# Create metric alerts from logs

Create metric alerts directly from numeric values in your logs, without building metrics, writing queries, or configuring alert pipelines manually.

This feature lets you turn a single log entry into a working alert. Coralogix creates the [Events2Metrics](https://coralogix.com/docs/user-guides/monitoring-and-insights/events2metrics/) configuration and the alert for you, and shows historical values during setup so you can verify that the signal is meaningful before you create the alert.

## Why this matters

Logs often include numeric measurements such as request duration, response size, execution time, or queue depth.

In many environments, these values are visible long before a formal metric exists.
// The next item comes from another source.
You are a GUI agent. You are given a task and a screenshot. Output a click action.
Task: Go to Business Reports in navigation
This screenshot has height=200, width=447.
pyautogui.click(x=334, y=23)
This workflow lets you act on those signals immediately, instead of delaying protection until metrics are modeled and queries are written.

## When to use this workflow

Use this approach whenever you discover a numeric log value that represents important behavior and want to monitor it quickly.

Common situations include:

- Investigating performance or reliability issues
- Adding short-term protection during incident response
- Validating whether a log-derived signal is worth long-term monitoring

The following example demonstrates one scenario, but the same process applies to any numeric field in your logs.

## What you can alert on

A log field can be used to create a metric alert if it meets all of the following conditions:

| Requirement                    | Valid example                                        | Not valid                                 |
| ------------------------------ | ---------------------------------------------------- | ----------------------------------------- |
| **It is numeric**              | `json.duration_ms = 245`                             | `json.duration_ms = "245"`                |
| **It is consistently numeric** | `json.response_size = 1024json.response_size = 2048` | `json.response_size = "N/A"`              |
| **It is a structured field**   | `json.request_time_ms = 312`                         | `message = "Request completed in 312 ms"` |

### How to recognize this in the product

In the **Log details** panel, the field:

- Displays a number (not text)
- Appears with the same type across multiple events
- Shows the **Create metric alert** action in its menu

If the action is available, the field is eligible for alerting.

## Example flow: Alert on slow API responses

The following walkthrough shows one common example of how this feature is used.

Your environment, fields, and thresholds may differ, but the steps are the same.

In this example, you want to detect slow API responses by alerting when response time becomes too high.

### Step 1: Find a numeric field in a log entry

1. Go to **Explore**, and search for logs related to the behavior you want to monitor.

   For example, filter to the service or API you are investigating.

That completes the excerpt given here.